London Bridge Area Signalling Centre (ASC) was a signalling centre on the Kent Route of Network Rail, principally covering the line from London (Charing Cross, Cannon Street and London Bridge) to Kent and Sussex route areas of Network Rail. The signalling centre was opened in 1974, and closed in 2020.

==History==

=== Background ===
In the 1970s, a substantial project to resignal railway lines into the three railway termini of Charing Cross, Cannon Street and London Bridge was initiated. This involved consolidating 16 signal boxes into one new Area Signalling Centre, to be located at London Bridge – as well as partially rebuilding London Bridge station.

In 1972, work began to segregate the trains before their arrival at London Bridge. Prior to the development of the ASC, Cannon Street and Charing Cross trains arrived on all lines and were signalled approaching or leaving to London Bridge station to their respective destinations. To facilitate this, the Borough Market signal box (opened in 1895) required two full time signallers, and handled over 100 trains per hour. This project would allow it and other signal boxes to be consolidated into a new, modern signalling centre – with signallers assisted by computers and substantial automation.

=== Building ===
After searching for an appropriate location, a site at the country end of London Bridge station was chosen. The building was built on top of the Grade II listed railway arches on the south side of the station. The building was designed by in-house British Rail Southern Region architects, in a Brutalist style. The upper section of the building is about two-thirds the length and slightly wider than the lower storey, projecting over live railway lines. It is clad with white concrete slabs in a contrast to the lower storey's brown walls. The lower floor housed the signalling equipment, as well as the offices and mess facilities for the signals maintenance team. The upper floor contained the control panels for the signallers.

=== Commissioning ===
In 1974, the first section of the control panel in the London Bridge ASC was commissioned, with trains first being signalled from the new ASC in 1975. As work continued, redundant signal boxes such as the old 1923-built London Bridge signal box were closed one by one and consolidated into the new ASC at London Bridge. In 1975, British Transport Films produced 'Operation London Bridge', a short film about the project. In 1976, the Borough Market signal box was closed – with the historic signal box acquired by the National Railway Museum. The ASC was visited by the Duke of Edinburgh in 1976.

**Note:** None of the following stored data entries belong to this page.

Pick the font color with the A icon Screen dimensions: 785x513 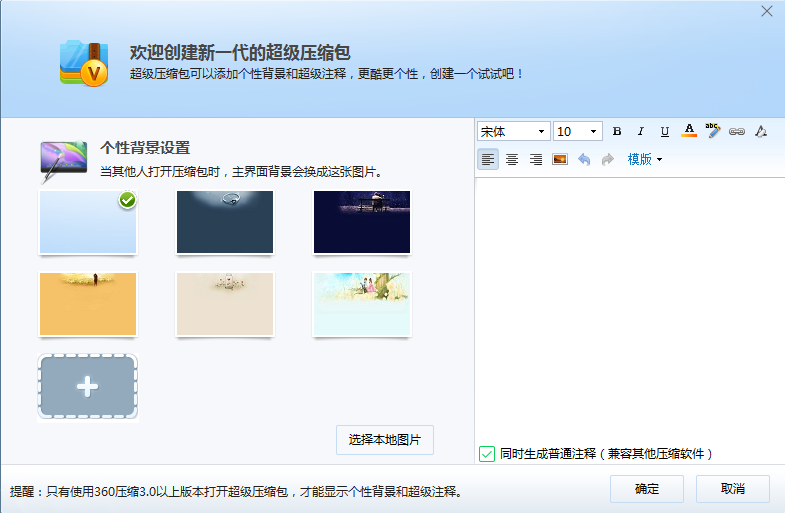coord(689,131)
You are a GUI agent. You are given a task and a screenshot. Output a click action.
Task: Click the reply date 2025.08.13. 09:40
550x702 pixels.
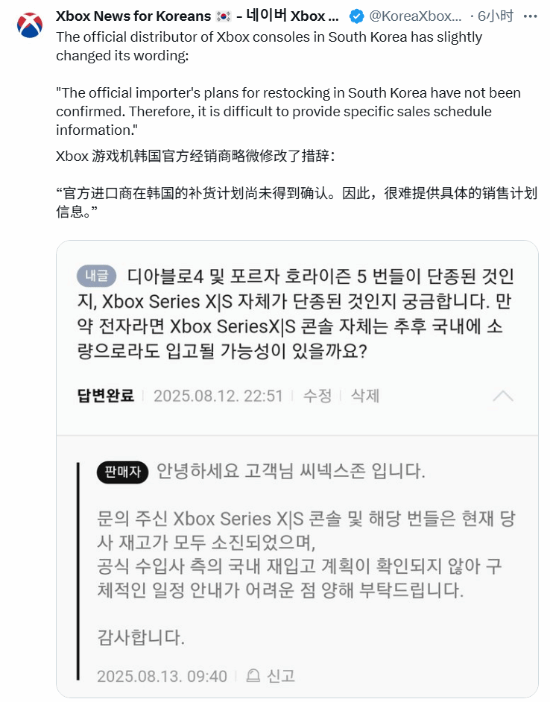(x=162, y=676)
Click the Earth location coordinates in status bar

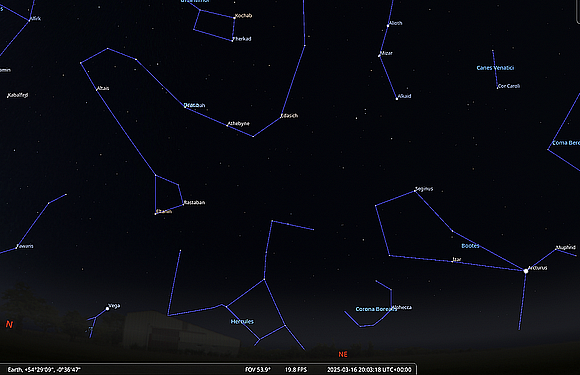point(44,369)
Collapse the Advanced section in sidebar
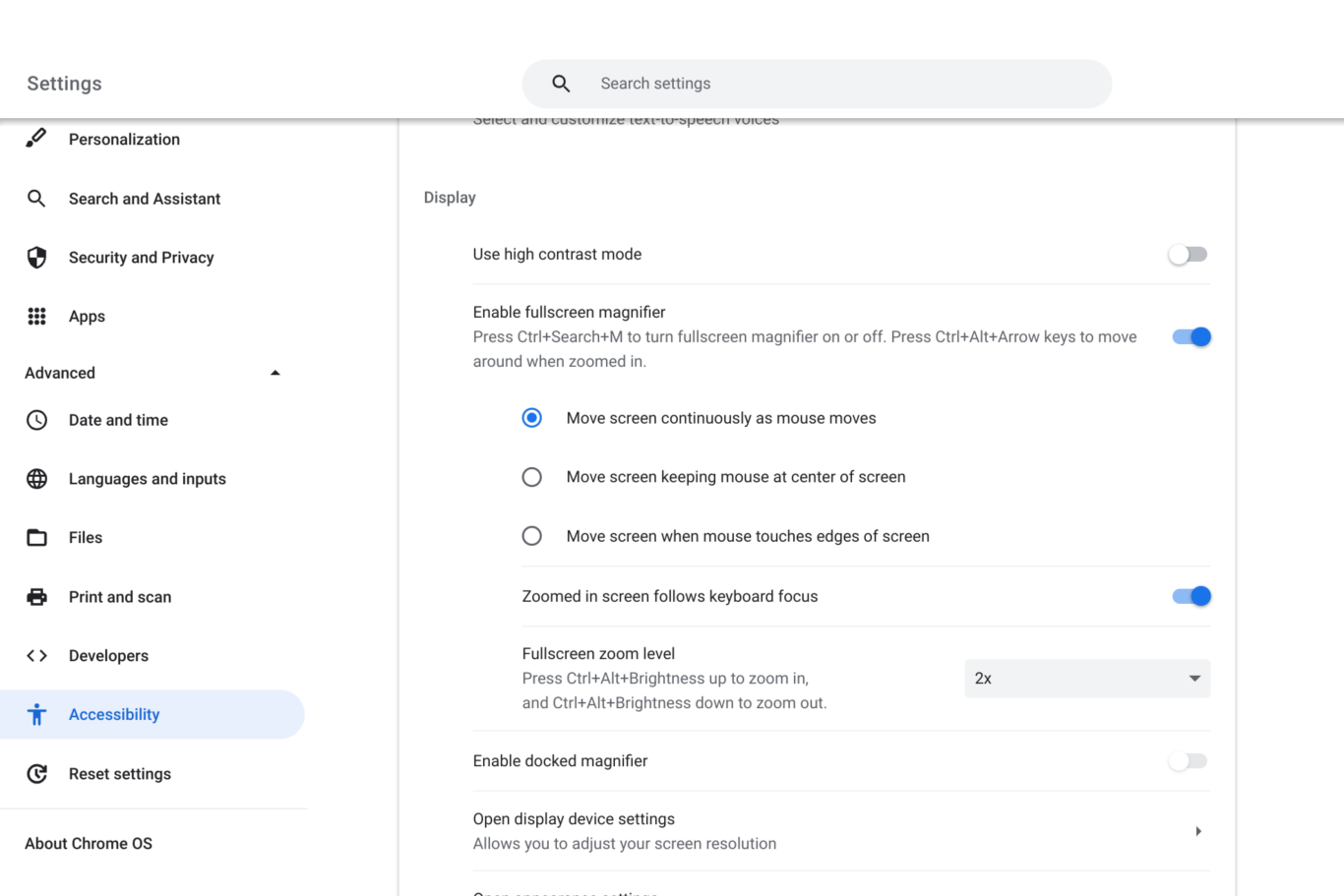This screenshot has height=896, width=1344. 275,373
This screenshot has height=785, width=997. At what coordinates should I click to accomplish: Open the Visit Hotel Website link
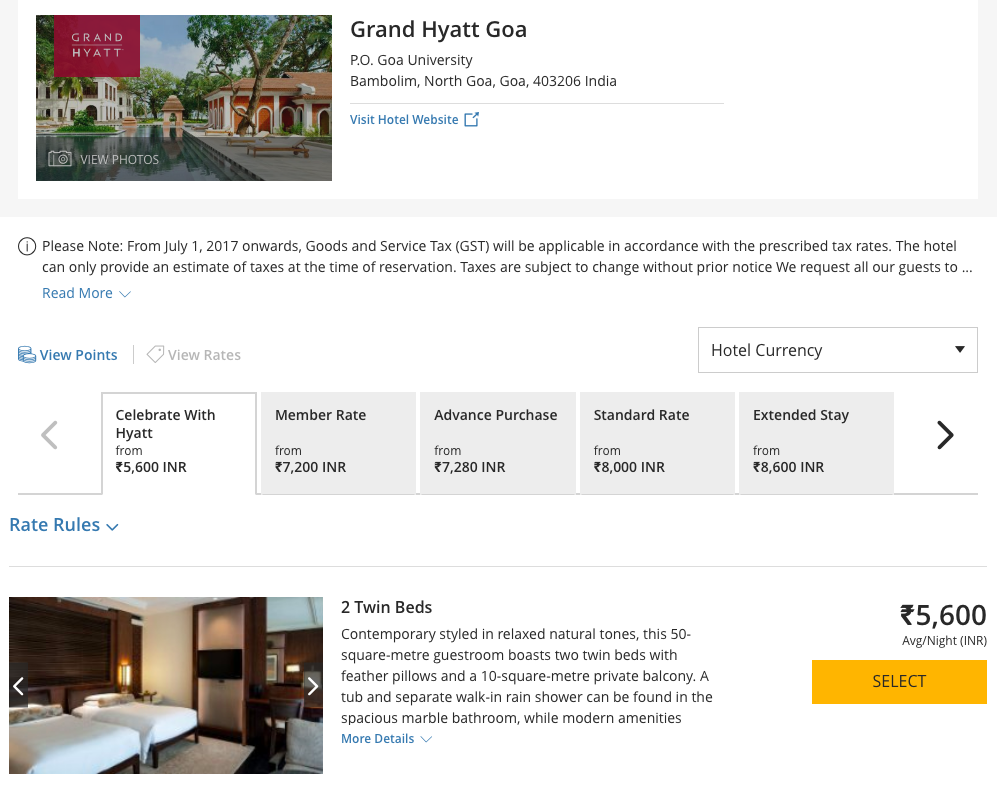click(x=404, y=118)
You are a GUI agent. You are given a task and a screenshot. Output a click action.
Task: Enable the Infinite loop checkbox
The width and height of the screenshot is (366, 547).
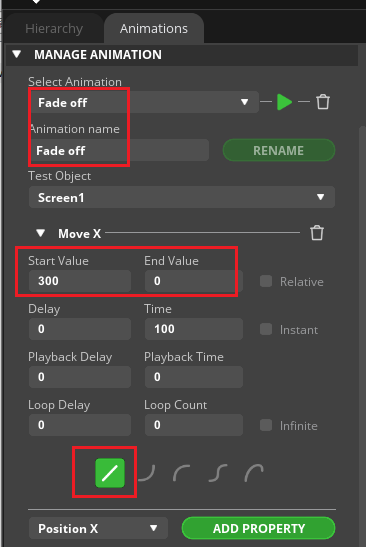266,425
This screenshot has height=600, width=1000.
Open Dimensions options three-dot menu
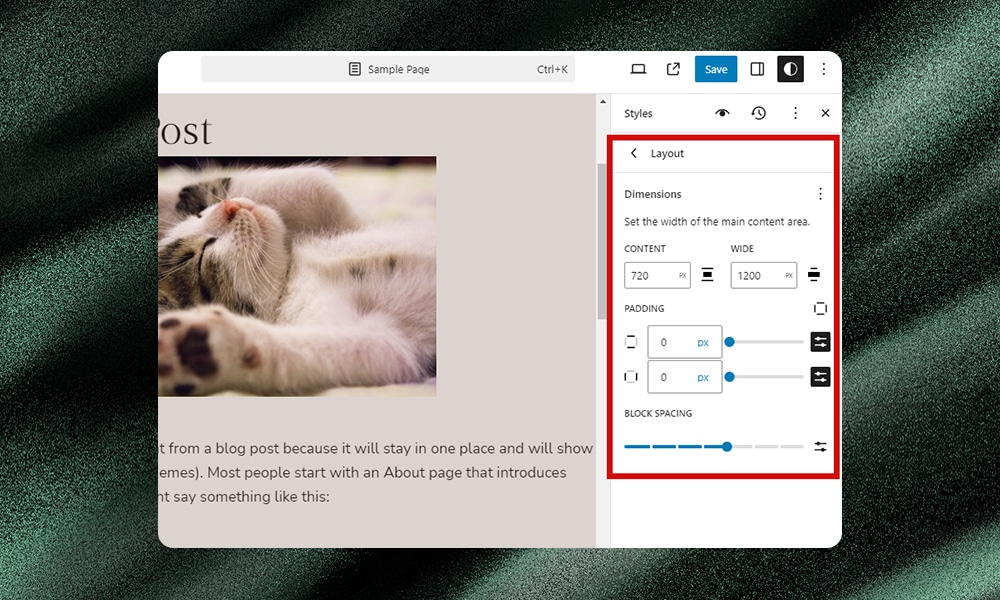(x=820, y=193)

By December 1978, the project had been completed, costing £23.8 million. Traffic bound for Charing Cross and Cannon Street was now segregated outside London Bridge, mainly at Parks Bridge Junction but occasionally in the New Cross area. The London Bridge central traffic was kept as a separate working railway from the eastern side.

== London Bridge ASC ==
At its height, the London Bridge ASC was one of the busiest signal boxes on the British Rail network, controlling trains from Charing Cross on the routes out to Kent through Greenwich, Lewisham, Grove Park, and to Norwood Junction. It controlled 47.3 mi of route, which is just over 147.8 mi of track. Open 24 hours a day throughout the year, it took a total of 60 signallers and 4 shift signalling managers to run the signalling centre.

==Closure==
Following resignalling work as part of the Thameslink Programme, the majority of the functions of the signal box were transferred to Three Bridges ROC (Regional Operating Centre) in 2014.

In 2020, the last area signalled by the ASC (Hither Green to Grove Park) was transferred to Three Bridges ROC, with the London Bridge Area Signalling Centre operating its last day on 24 July 2020. As of August 2020, Network Rail have decommissioned the signalling centre and are seeking new uses for the redundant building.